[Exercise description]
Read the text on distributed sparse classification below and decide whether each statement agrees with it: (a) the method needs many communication rounds to converge; (b) distributed methods suffer more from communication costs as the data grows; (c) the method runs much slower than existing ones on large datasets. For each, answer yes or no and quote the words that decide it.

--- BEGIN Quoted text ---

High-Dimensional Distributed Sparse Classification with Scalable Communication-Efficient Global Updates

TL;DR

This paper introduces a scalable, communication-efficient distributed method for high-dimensional sparse logistic regression, effectively handling massive datasets with millions of features and improving accuracy with minimal communication rounds.

Contribution

It develops novel solutions to address divergence and sparsity challenges in distributed surrogate likelihood optimization for logistic regression on large-scale data.

Findings

Significant accuracy improvement over existing distributed algorithms

Fewer communication rounds needed for convergence

Comparable or faster runtimes on large datasets

Abstract

As the size of datasets used in statistical learning continues to grow, distributed training of models has attracted increasing attention. These methods partition the data and exploit parallelism to reduce memory and runtime, but suffer increasingly from communication costs as the data size or the number of iterations grows. Recent work on linear models has shown that a surrogate likelihood can be optimized locally to iteratively improve on an initial solution in a communication-efficient manner. However, existing versions of these methods experience multiple shortcomings as the data size becomes massive, including diverging updates and efficiently handling sparsity. In this work we develop solutions to these problems which enable us to learn a communication-efficient distributed logistic regression model even beyond millions of features. In our experiments we demonstrate a large improvement in accuracy over distributed algorithms with only a few distributed update steps needed, and similar or faster runtimes. Our code is available at \url{https://github.com/FutureComputing4AI/ProxCSL}.

--- END Quoted text ---
--- BEGIN Listed entries ---

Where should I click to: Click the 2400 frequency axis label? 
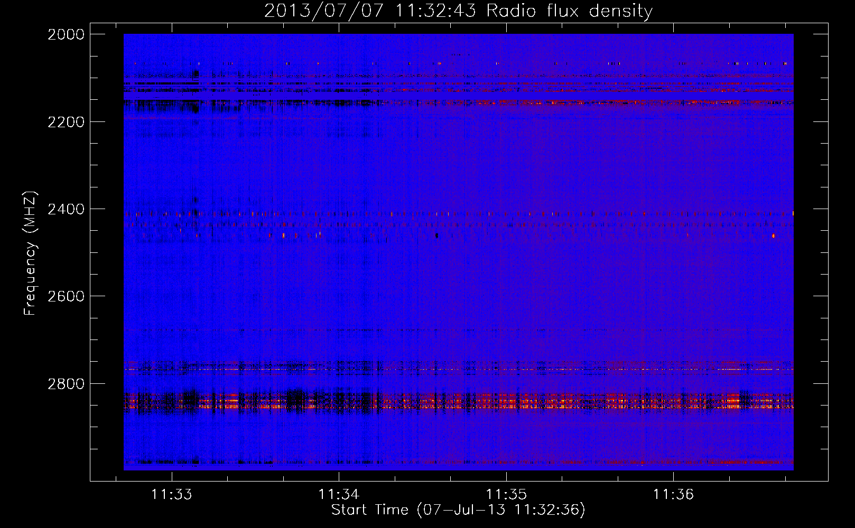click(66, 209)
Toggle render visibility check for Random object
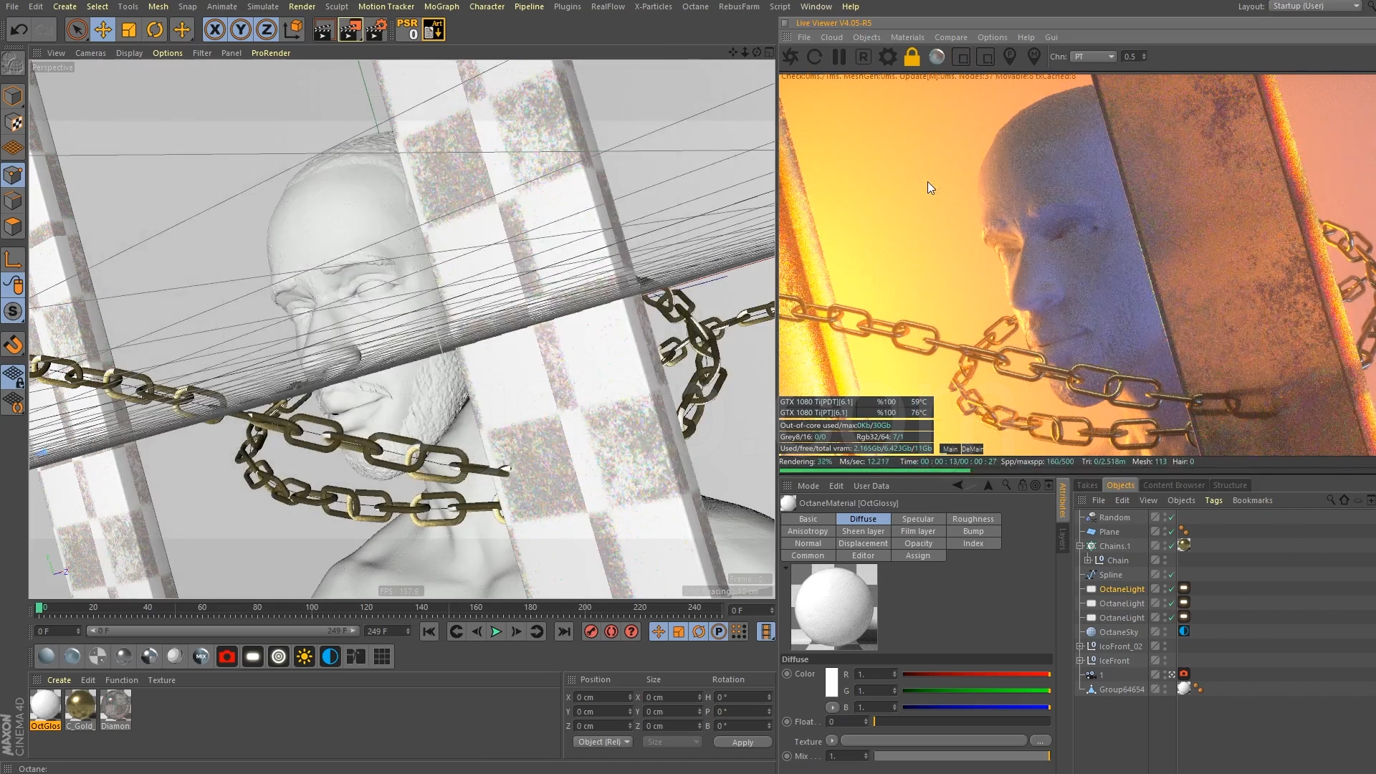Screen dimensions: 1376x774 point(1171,517)

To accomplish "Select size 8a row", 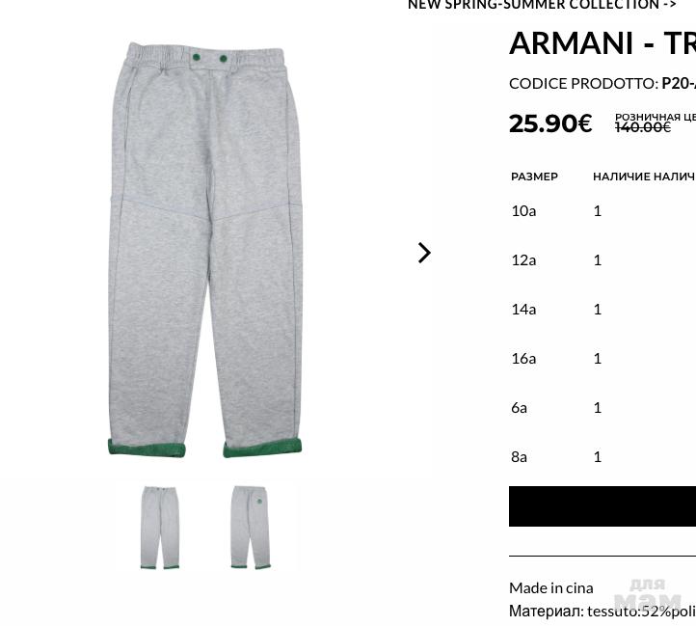I will (603, 457).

--- END Listed entries ---

[Correct result]
(a) No: "Fewer communication rounds needed for convergence"
(b) Yes: "suffer increasingly from communication costs as the data size or the number of iterations grows"
(c) No: "Comparable or faster runtimes on large datasets"